Moon lost its magnetic field billions of years ago which was probably even stronger than the Earth’s field, a study said trying to pin the timing of its end.
Moon lost its magnetic field billions of years ago which was probably even stronger than the Earth’s field at present, a study said. Researchers, in the new analysis, tried to pin down the timing of the end of the lunar dynamo, which was active during the period 4.25 to 3.56 billion years ago.
The intensity of the present-day magnetic field across much of the lunar surface indicates that the moon currently does not have a global magnetic field. But the Apollo samples from the moon were analysed and its paleomagnetic measurements established that it generated a core dynamo with surface field intensities measuring to several tens of microtesla.

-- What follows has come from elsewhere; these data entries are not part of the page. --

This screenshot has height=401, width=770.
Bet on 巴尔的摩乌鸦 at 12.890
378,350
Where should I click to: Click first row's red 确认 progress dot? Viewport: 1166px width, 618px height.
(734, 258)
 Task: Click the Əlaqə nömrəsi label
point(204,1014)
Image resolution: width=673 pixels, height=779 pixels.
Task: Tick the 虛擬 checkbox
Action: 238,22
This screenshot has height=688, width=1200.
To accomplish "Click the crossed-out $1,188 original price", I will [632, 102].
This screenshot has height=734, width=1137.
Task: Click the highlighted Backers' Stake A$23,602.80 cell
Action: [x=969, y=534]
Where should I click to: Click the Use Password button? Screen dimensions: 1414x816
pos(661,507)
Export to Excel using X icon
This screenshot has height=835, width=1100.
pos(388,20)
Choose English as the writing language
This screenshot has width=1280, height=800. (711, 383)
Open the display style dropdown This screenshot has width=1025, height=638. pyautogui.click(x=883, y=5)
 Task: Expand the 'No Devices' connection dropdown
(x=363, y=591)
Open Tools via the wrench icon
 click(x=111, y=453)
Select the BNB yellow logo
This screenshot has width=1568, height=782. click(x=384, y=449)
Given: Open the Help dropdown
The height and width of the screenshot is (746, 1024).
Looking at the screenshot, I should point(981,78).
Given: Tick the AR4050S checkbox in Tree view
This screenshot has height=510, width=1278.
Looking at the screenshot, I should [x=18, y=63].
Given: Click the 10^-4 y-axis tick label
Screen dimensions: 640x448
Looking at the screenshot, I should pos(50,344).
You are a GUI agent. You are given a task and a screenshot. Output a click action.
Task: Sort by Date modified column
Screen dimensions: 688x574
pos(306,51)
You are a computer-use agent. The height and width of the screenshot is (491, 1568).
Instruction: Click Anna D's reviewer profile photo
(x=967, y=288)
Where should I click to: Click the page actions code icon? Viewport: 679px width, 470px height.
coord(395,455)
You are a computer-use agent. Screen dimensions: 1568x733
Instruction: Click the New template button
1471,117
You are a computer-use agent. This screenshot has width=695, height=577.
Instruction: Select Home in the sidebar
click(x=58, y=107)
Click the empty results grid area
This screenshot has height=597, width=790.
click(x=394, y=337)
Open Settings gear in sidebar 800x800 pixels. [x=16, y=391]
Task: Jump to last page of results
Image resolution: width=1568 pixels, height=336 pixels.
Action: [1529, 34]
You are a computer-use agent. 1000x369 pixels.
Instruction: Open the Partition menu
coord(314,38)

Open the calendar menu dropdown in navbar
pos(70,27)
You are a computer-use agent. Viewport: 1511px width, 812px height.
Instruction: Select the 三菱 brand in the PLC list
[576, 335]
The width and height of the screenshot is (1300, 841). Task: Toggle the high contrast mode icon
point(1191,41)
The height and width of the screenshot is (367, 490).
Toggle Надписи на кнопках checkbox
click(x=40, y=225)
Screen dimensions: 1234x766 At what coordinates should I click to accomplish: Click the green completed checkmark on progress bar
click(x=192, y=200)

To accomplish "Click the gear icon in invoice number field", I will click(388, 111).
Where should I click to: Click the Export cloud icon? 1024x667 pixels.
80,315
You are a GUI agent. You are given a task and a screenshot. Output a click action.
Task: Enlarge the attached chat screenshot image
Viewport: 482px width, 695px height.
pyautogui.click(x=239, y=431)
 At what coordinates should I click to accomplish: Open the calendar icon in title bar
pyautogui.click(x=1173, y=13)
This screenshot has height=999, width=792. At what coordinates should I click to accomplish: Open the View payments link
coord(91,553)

Core crystallisation phenomenon
A team of researchers from the Massachusetts Institute of Technology (MIT), with the help of the National Aeronautics and Space Administration (NASA), found out that the lunar dynamo ended around one billion years ago. According to the study, an important mechanism of core crystallisation favoured the lunar dynamo. The liquid core’s electrically charged fluid was buoyantly stirred due to the crystallisation of the moon’s inner core and produced the dynamo.
Earlier, scientists had discovered signs of a strong magnetic field in lunar rocks as old as 4 billion years and measuring around 100 microtesla, which is almost twice the present-day Earth’s magnetic field. Later, Weiss’s team studied the sample collected from the Appollo mission and found a much weaker magnetic field.